• [Quoted passage]
━━━━━━━━

Friday, October 29, 2004

Here is Greenwood, better-known among tedious fanboys like yours truly as Koko wa Greenwood, is a pretty old manga. Most folks in the States know it by the highly amusing early-90s six-episode OAV series of the same name. Viz has started publishing the original manga, and I read the first volume yesterday. I looked at the original untranslated version a long time ago, when a roommate bought the set from a used-manga shop in Edgewater, but enough of the humor is verbal that it didn’t mean much to my Japanese-illiterate ignorance. The translated version made me laugh, repeatedly, in public.

It’s a boarding-school comedy, set at a famed all-boys academy in, of course, Tokyo. Our protagonist is a much-put-upon everyboy who’s living in student housing to avoid his insufferable older brother and his new wife, for whom our hero is holding a silly-school-boy torch - enough so that he was hospitalized for a month with a perforated ulcer. The manga starts more slowly than the anime did, but then, those six-episode OAV series were always, always distillations of the “high points” of their respective mangas, and thus generally came on like a freight train on fire.

The art-style is very much mid-Eighties shoujo, and looks similar to - oh, say, Please Save My Earth, another long-running shoujo manga from the same period, also given a distilled-six-episode-OAV treatment. There aren’t a lot of ziptones, but the backgrounds are well-populated, and this isn’t one of those spare-zen-whitespace affairs, or abstract-emotional-filler-background melodramas. You’ll have the occasional impressionistic arrangements of flowers in the backgrounds, but it’s not like the riot of folliage which Please Save My Earth’s mangaka is inclined to produce.

One of the distinctive qualities of Here is Greenwood is its portrayal of women as mildly predatory, and its teenaged boys as coquettish and aloof. Schoolgirls invade the boys’ dorm on daredevil raids, perform drive-by groping attacks, and chase them through streets to force chocolates on them for Valentine’s Day. Creepy older women appear, and attempt to bribe underage boys into dubious situations.

All in all, I had a lot of fun with it. I look forward to the next volume. If you can get past the slightly dated art style, there’s a lot of low-key amusement to be had.

━━━━━━━━

Dataset entries:
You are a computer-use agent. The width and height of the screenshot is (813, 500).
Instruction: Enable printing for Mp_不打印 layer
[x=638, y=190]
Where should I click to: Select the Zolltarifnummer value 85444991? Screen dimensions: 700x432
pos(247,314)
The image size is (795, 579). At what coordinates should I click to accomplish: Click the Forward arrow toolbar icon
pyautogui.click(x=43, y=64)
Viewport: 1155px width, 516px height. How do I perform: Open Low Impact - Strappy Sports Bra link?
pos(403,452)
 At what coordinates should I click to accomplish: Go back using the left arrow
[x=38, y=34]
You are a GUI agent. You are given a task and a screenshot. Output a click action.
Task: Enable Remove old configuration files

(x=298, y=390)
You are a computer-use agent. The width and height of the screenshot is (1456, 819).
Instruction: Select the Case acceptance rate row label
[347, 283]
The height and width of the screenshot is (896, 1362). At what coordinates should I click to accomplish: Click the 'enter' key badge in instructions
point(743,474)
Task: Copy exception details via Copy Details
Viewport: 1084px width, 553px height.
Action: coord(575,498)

━━━━━━━━

• [Directions]
- a) Summarize the Here is Greenwood review in two sentences.
- b) List every action that the Here is Greenwood review attributes to the schoolgirls.
These data have no connection to the text above.

• [Solutions per task]
- a) The review covers the first volume of Viz's English edition of Here is Greenwood, an old boarding-school comedy manga set at an all-boys academy in Tokyo and better known in the States through its early-90s six-episode OAV series. The reviewer describes its mid-Eighties shoujo art style and its portrayal of women as mildly predatory and teenaged boys as coquettish and aloof, reports laughing repeatedly, and looks forward to the next volume.

- b)
- Invade the boys' dorm on daredevil raids
- Perform drive-by groping attacks
- Chase the boys through streets to force chocolates on them for Valentine's Day